Field wins JEA National Yearbook Advisor of the Year
February 9, 2018
The Journalism Education Association (JEA) named Brenda Field, GBS yearbook adviser, as its 2017 H.L. Hall National Yearbook Adviser of the Year. She will be formally recognized April 14 during the JEA Spring National High School Journalism Convention hosted in San Francisco.
In addition to the honor, Field received both a personal prize and a monetary contribution to the Etruscan Yearbook program, and will give a speech at the San Francisco convention. Field says that she felt honored and humbled when she was surprised with the award on Jan. 24.
“I was totally speechless,” Field said. “Honestly, I’m still trying to process all of it just because it was overwhelming in the best of ways. It was a reminder to me of how incredibly supportive the scholastic journalism community is.”
According to Kelly Glasscock, Executive Director of JEA, Field’s unmatched dedication to the yearbook and scholastic journalism make the award well-deserved.
“Her commitment to her students, but also to our association, is just quite impressive,” Glasscock said. “She has been involved on so many levels, including her involvement in our upcoming national convention as our local chair, which is in itself quite an honor. I think that she has just shown time and again that she cares about journalism education and free scholastic press.”
Nancy Smith, yearbook adviser at Lafayette High School in Wildwood, Missouri, was last year’s Yearbook Adviser of the Year, and sat on the committee responsible for selecting Field and presented the award this year.
“We really look at a wide variety of things that make someone the National Yearbook Adviser of the Year,” Smith said. “Having a great yearbook, a great staff, and a great program is certainly really important, but there’s a lot more to it, and they’re probably things that your students don’t see. Her involvement on the local and national level with our association is really impressive.”
Field says that although she appreciates the award, her work is driven by the students and their publication.
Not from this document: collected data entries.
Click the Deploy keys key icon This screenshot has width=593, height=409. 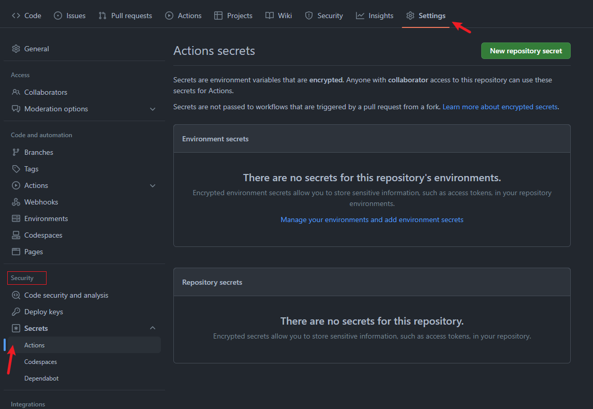click(16, 312)
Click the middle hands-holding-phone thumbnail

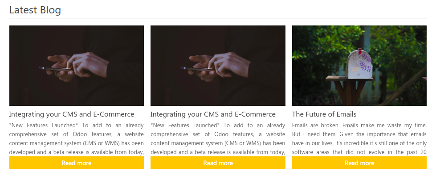218,66
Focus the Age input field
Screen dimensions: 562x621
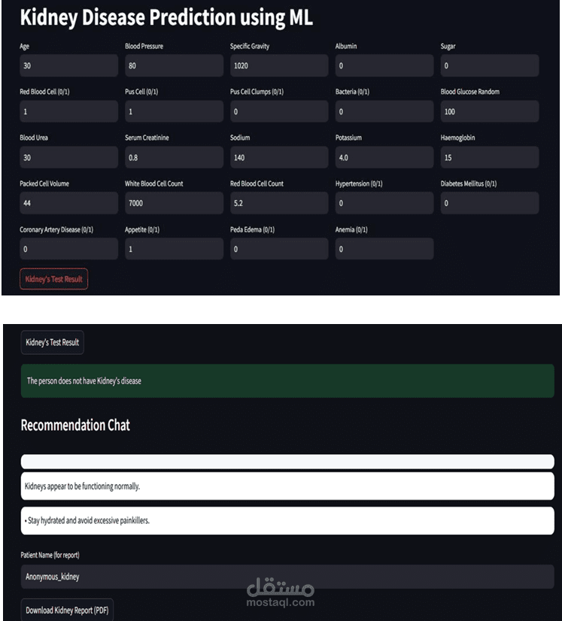click(68, 65)
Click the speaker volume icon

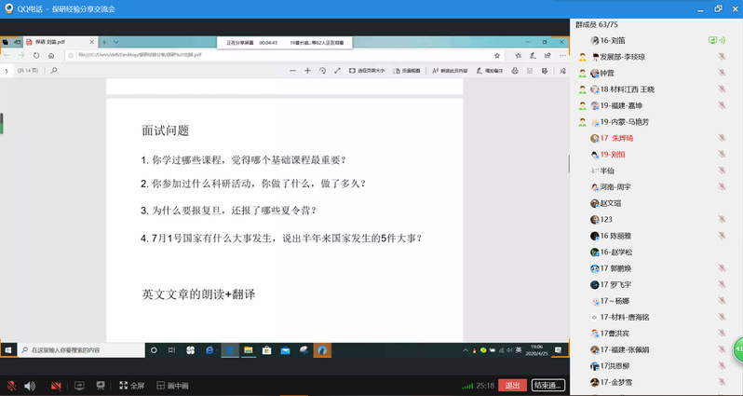click(30, 386)

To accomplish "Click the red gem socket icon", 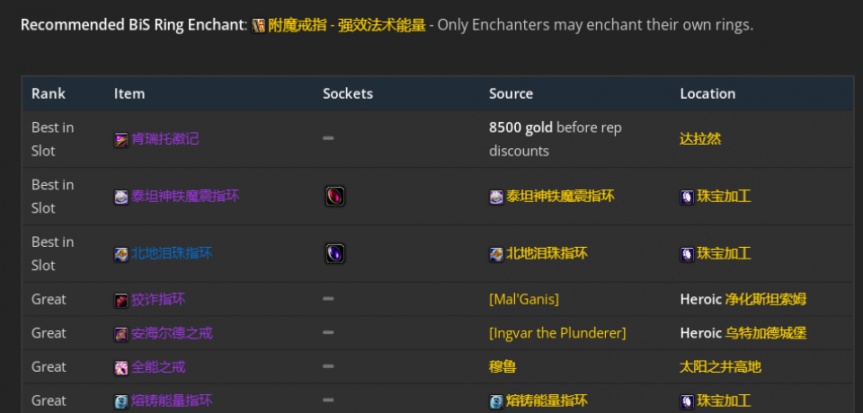I will 334,197.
“All of this is incredibly exciting, on the one hand,” Field said. “On the other hand, I’m not the kind of person who [is] in it for [the awards]. It’s awesome to feel like people value what you’re doing but at the bottom line, the program is ultimately about the students who are creating the book and all the work that they’re putting in. I just feel like I’m lucky to be able to work with them and create, hopefully, something students really love.”